§ 1243.52. Payment conditions for various services.
(a) If a laboratory refers work to another laboratory, payment will be made to either the referring laboratory or the laboratory actually performing the test. Payment will be made only if the laboratory billing the Department is currently participating in the MA Program and has listed the diagnostic procedure being billed with the Department as specified in § 1243.41(1) (relating to participation requirements).
(b) Laboratory procedures billed to the Department will be based on a written request of the practitioner. The written request must include the following:
(1) The name of the practitioner, the Medical Assistance Identification (M.A.I.D.) number of the practitioner or the DEA number of the practitioner.

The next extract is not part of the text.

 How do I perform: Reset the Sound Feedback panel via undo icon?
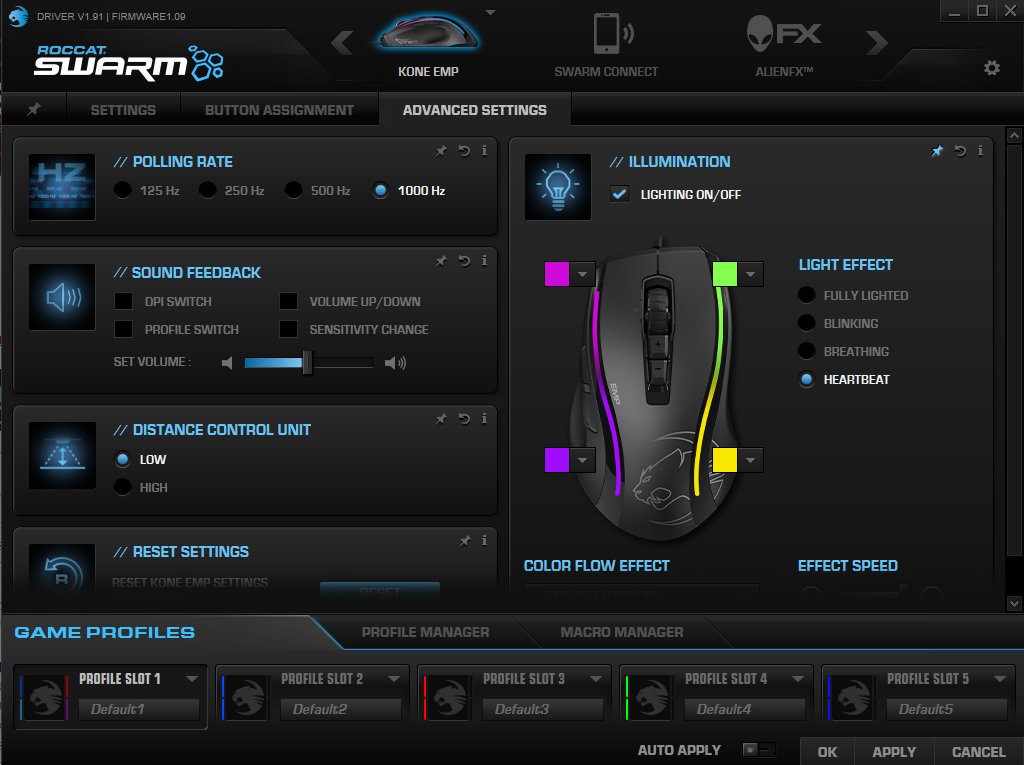464,261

(2) The name of the recipient.
(3) The case number of the recipient.
(4) The date of the request.
(5) The handwritten signature of the practitioner or the designee of the practitioner.
(c) Preadmission laboratory tests performed by a hospital laboratory shall be included in the inpatient billing of the hospital. If the recipient is not admitted for some reason, the preadmission laboratory tests shall be billed as an outpatient claim.
The provisions of this section are amended under sections 201(2), 403 and 443.3 of the Public Welfare Code (62 P. S. § § 201(2), 403 and 443.3).
The provisions of this § 1243.52 adopted December 5, 1980, effective December 1, 1980, 10 Pa.B. 4614; amended September 5, 2008, effective September 6, 2008, 38 Pa.B. 4898. Immediately preceding page appears at serial page (276179).
This section cited in 55 Pa. Code § 1243.52a (relating to clarification of the terms written and signaturestatement of policy).